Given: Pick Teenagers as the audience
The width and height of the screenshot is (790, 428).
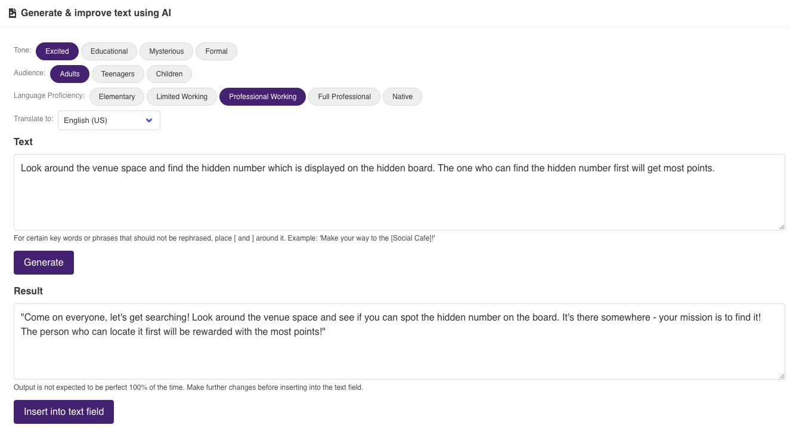Looking at the screenshot, I should [118, 74].
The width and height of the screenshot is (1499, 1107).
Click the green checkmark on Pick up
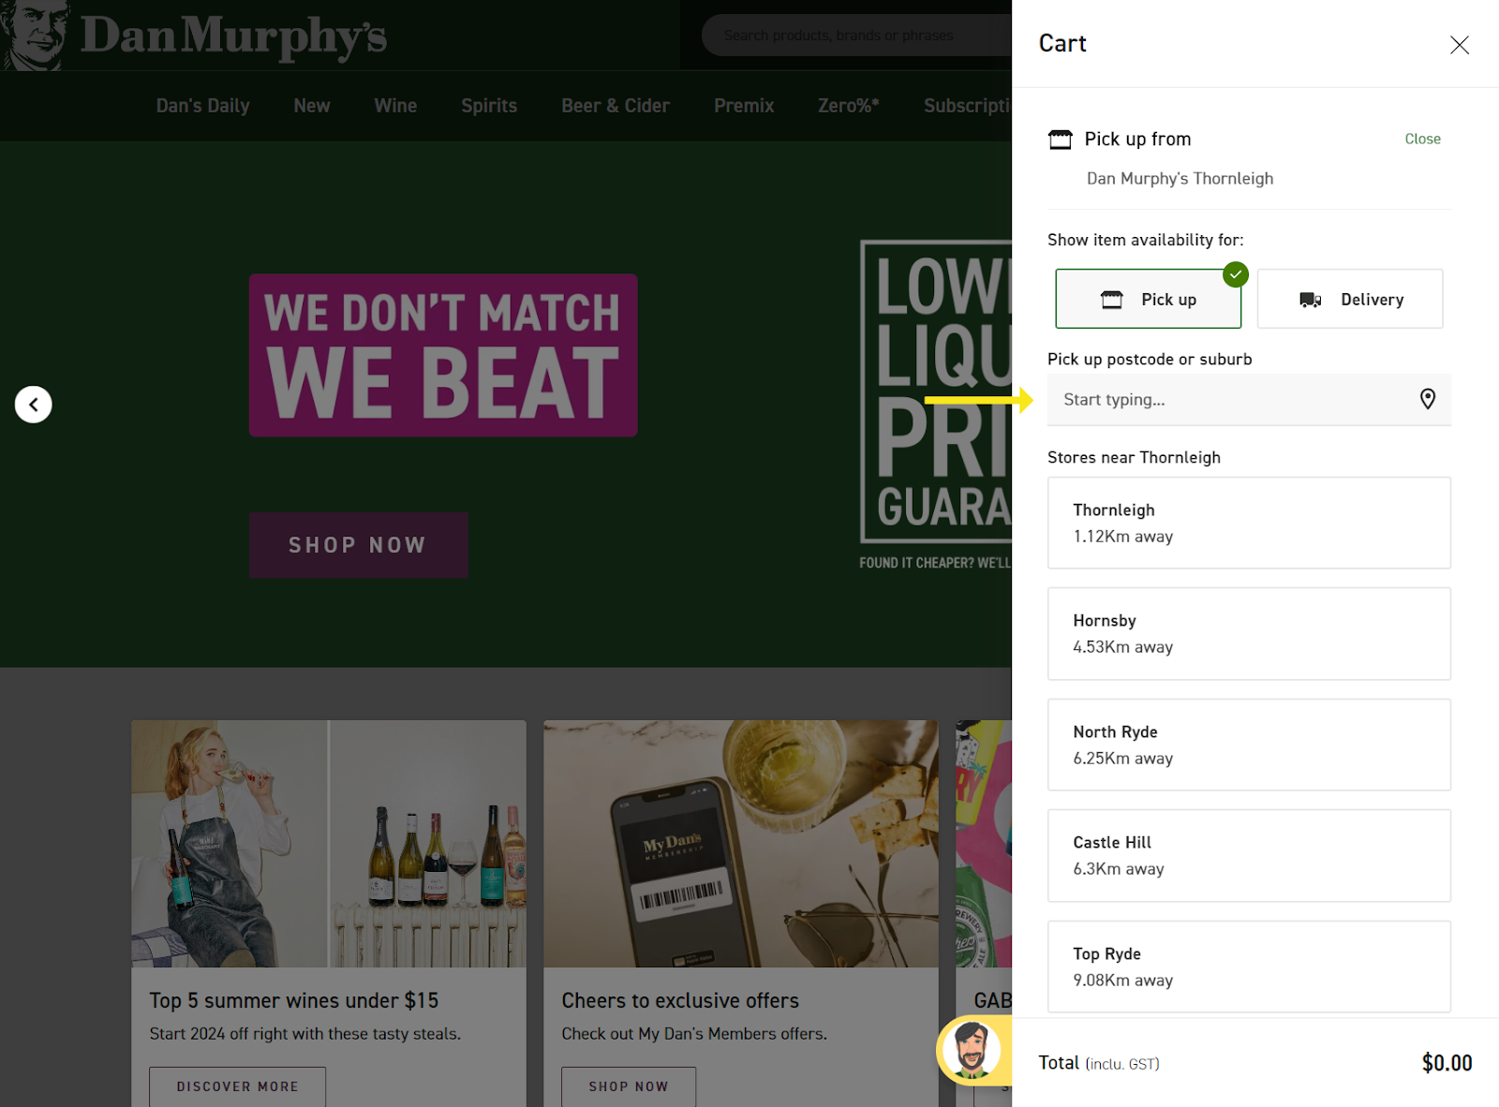coord(1236,274)
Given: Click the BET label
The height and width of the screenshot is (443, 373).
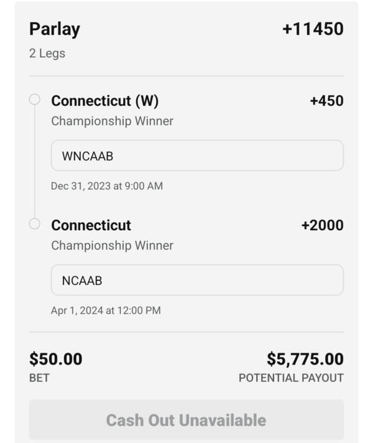Looking at the screenshot, I should click(40, 378).
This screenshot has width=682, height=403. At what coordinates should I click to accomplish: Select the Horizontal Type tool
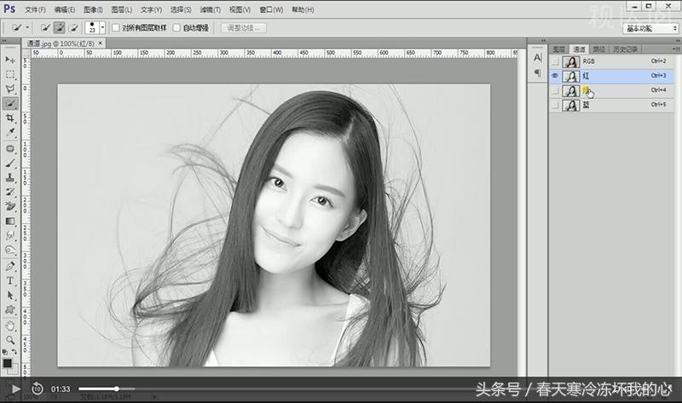click(10, 280)
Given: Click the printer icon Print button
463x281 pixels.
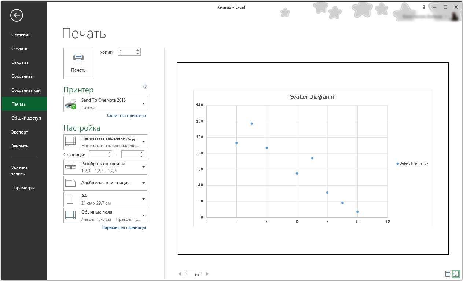Looking at the screenshot, I should pyautogui.click(x=78, y=63).
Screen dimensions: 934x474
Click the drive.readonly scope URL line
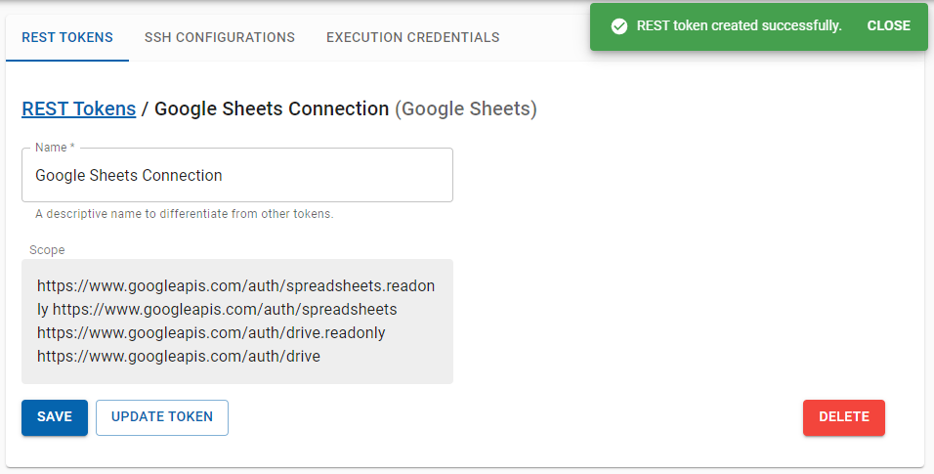tap(211, 333)
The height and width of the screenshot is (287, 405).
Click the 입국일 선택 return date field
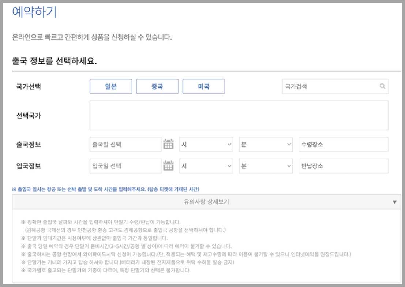[x=121, y=166]
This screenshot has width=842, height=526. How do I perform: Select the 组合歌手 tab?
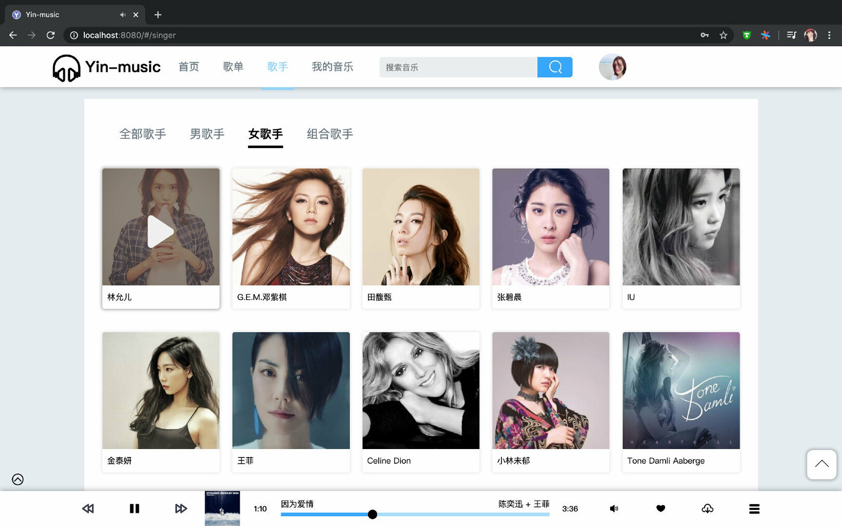tap(330, 134)
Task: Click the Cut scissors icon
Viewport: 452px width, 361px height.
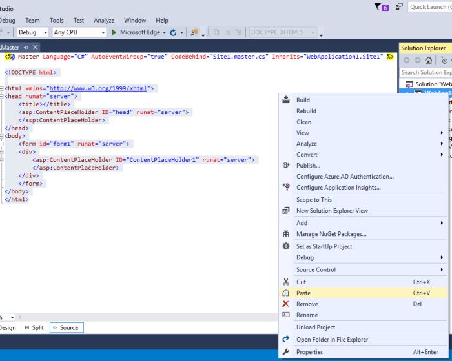Action: coord(286,282)
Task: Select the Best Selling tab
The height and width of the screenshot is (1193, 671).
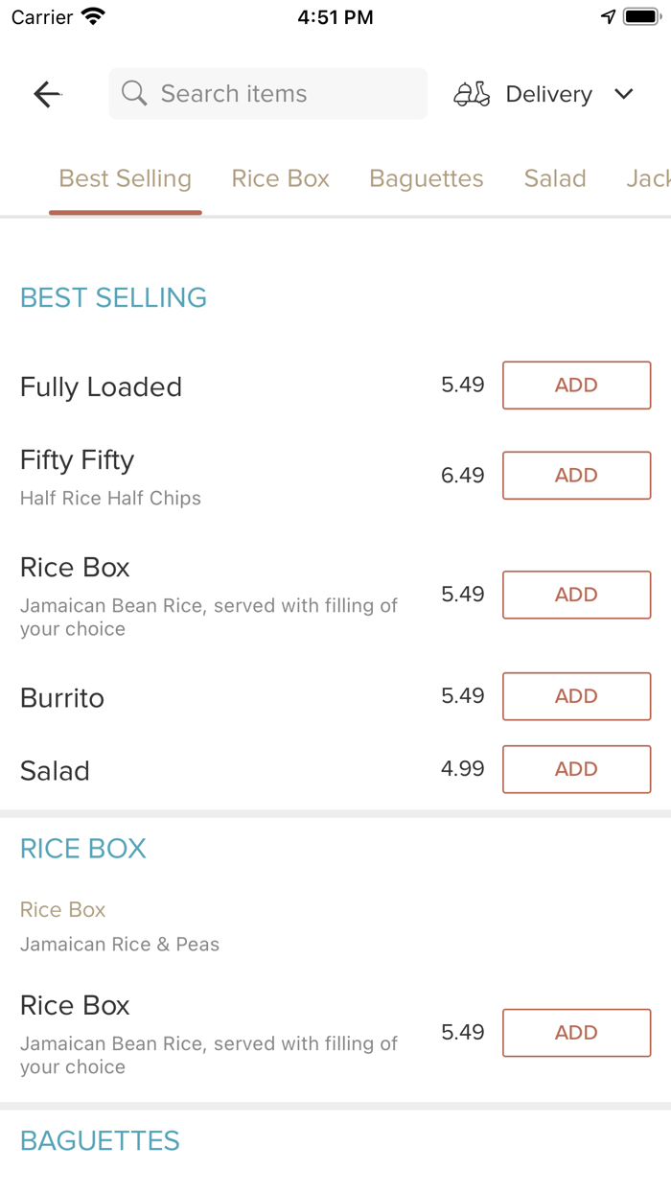Action: point(126,178)

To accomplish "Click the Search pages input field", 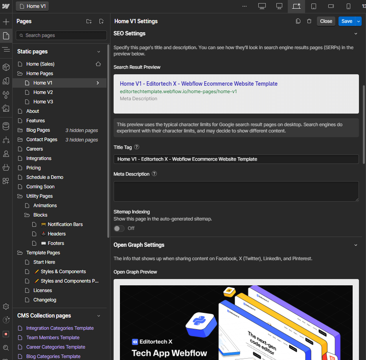I will click(61, 35).
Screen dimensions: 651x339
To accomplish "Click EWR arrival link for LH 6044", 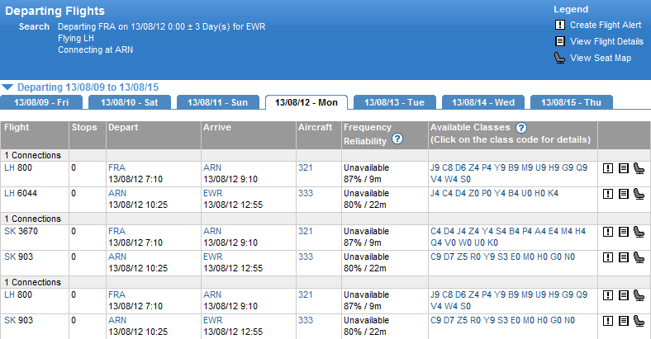I will pos(213,193).
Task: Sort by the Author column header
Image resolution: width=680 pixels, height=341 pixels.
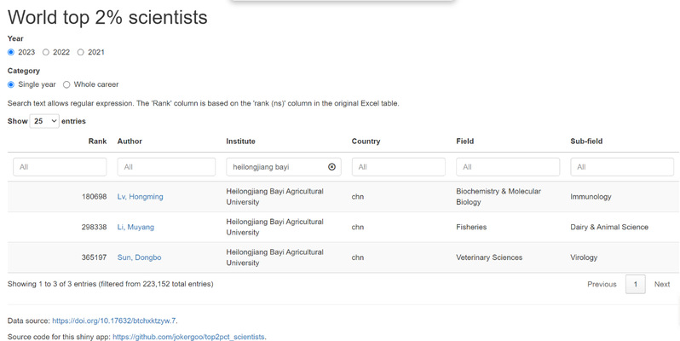Action: pyautogui.click(x=130, y=141)
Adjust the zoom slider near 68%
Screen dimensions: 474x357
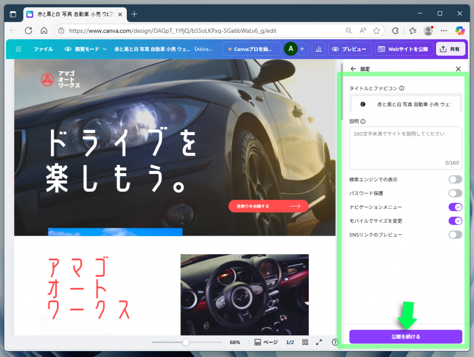pos(186,342)
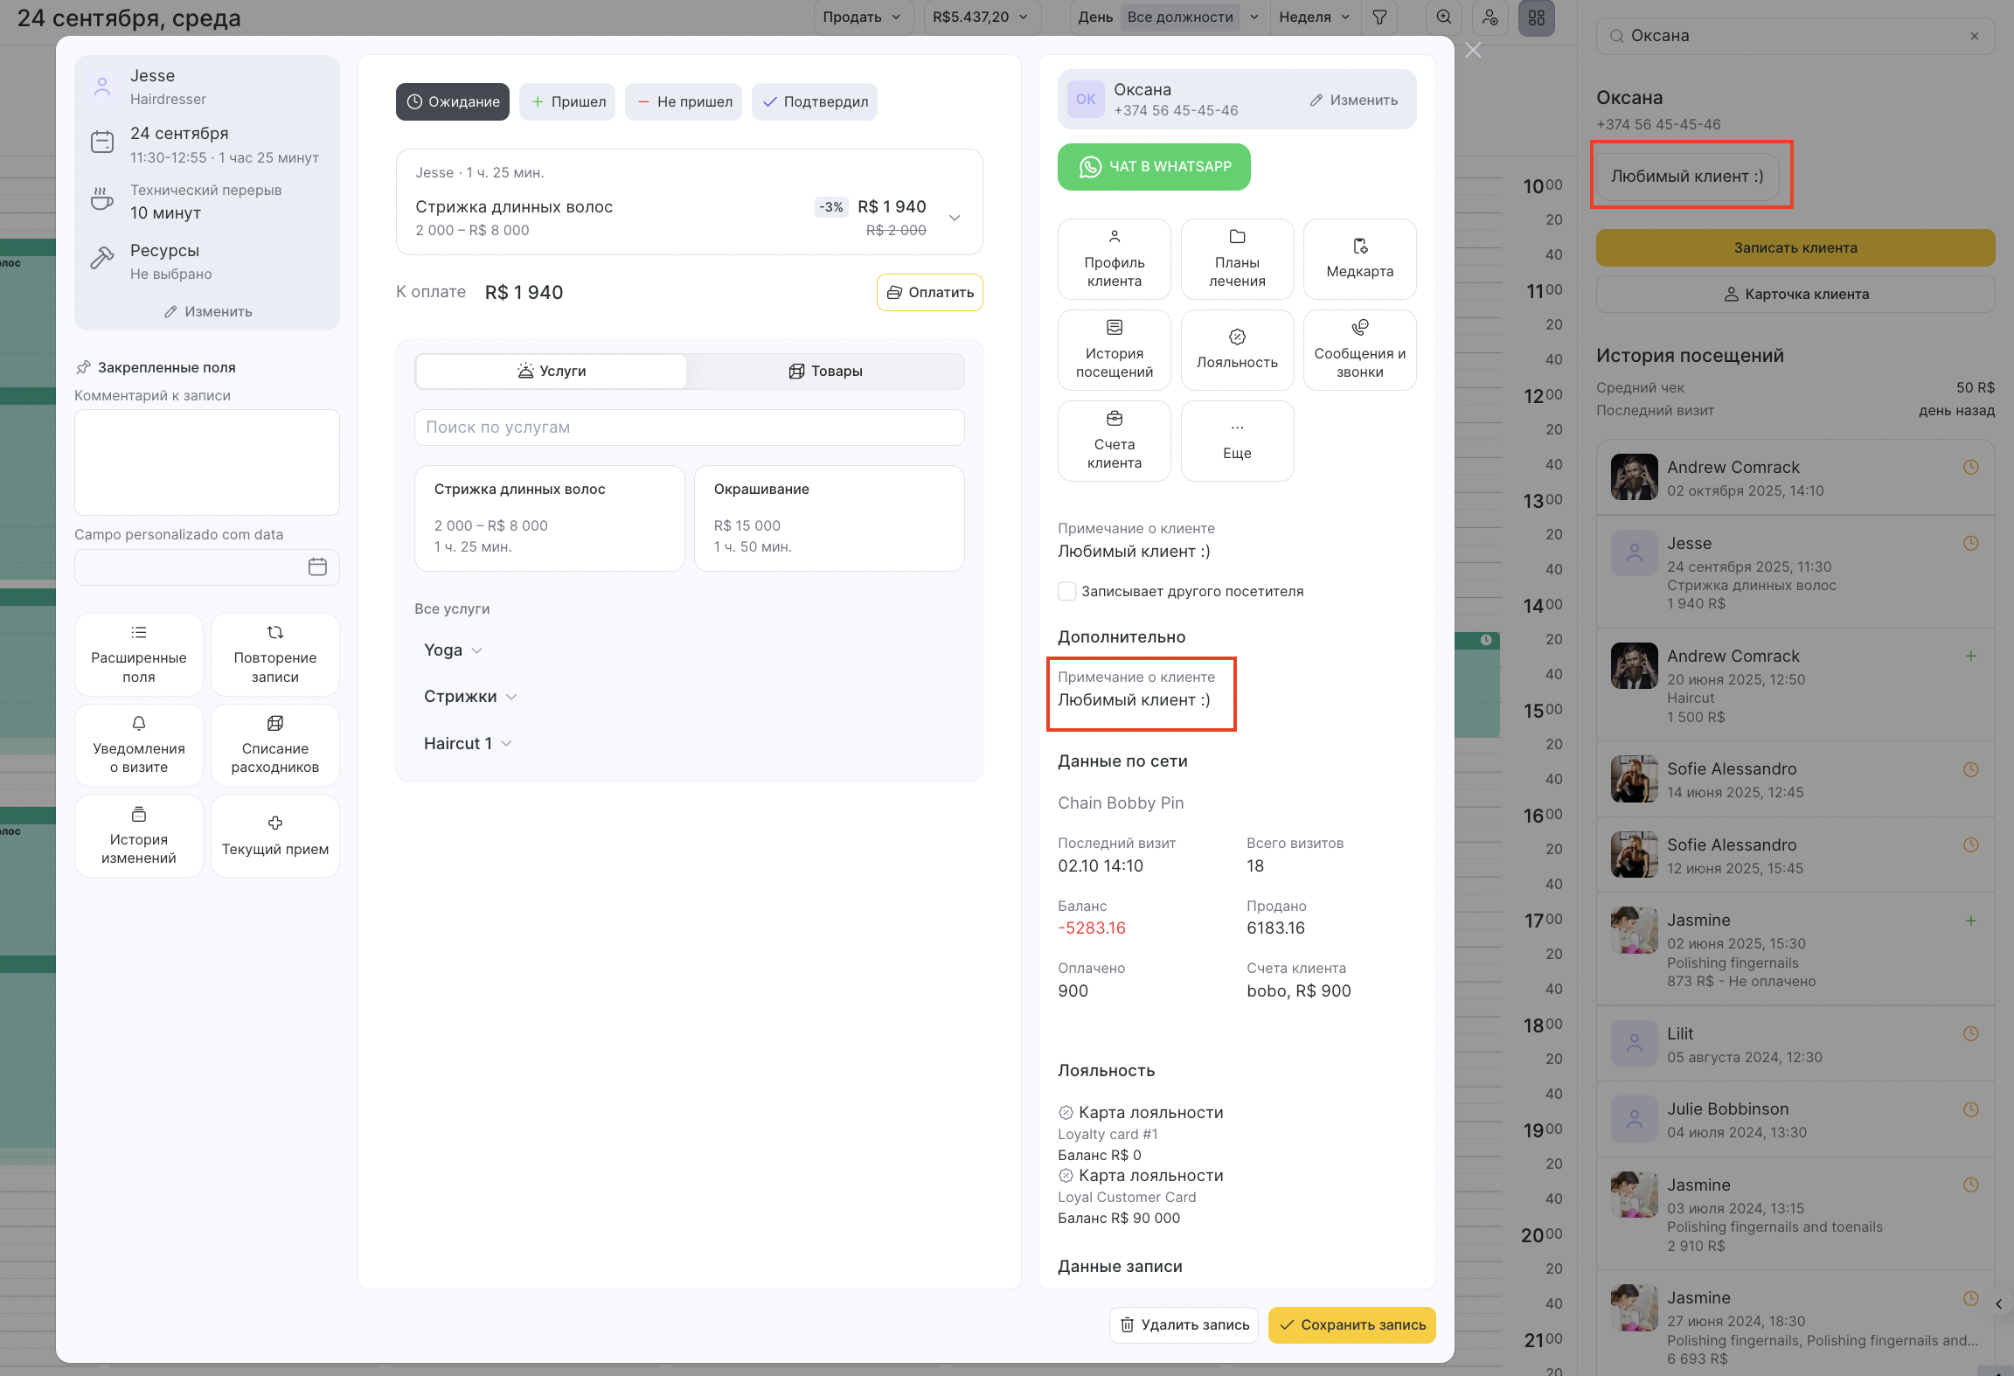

----

Each line of the material with the word "Given" in it should be listed.

Given: Pick Teenagers as the audience
Given: Click the BET label
Given: Click the printer icon Print button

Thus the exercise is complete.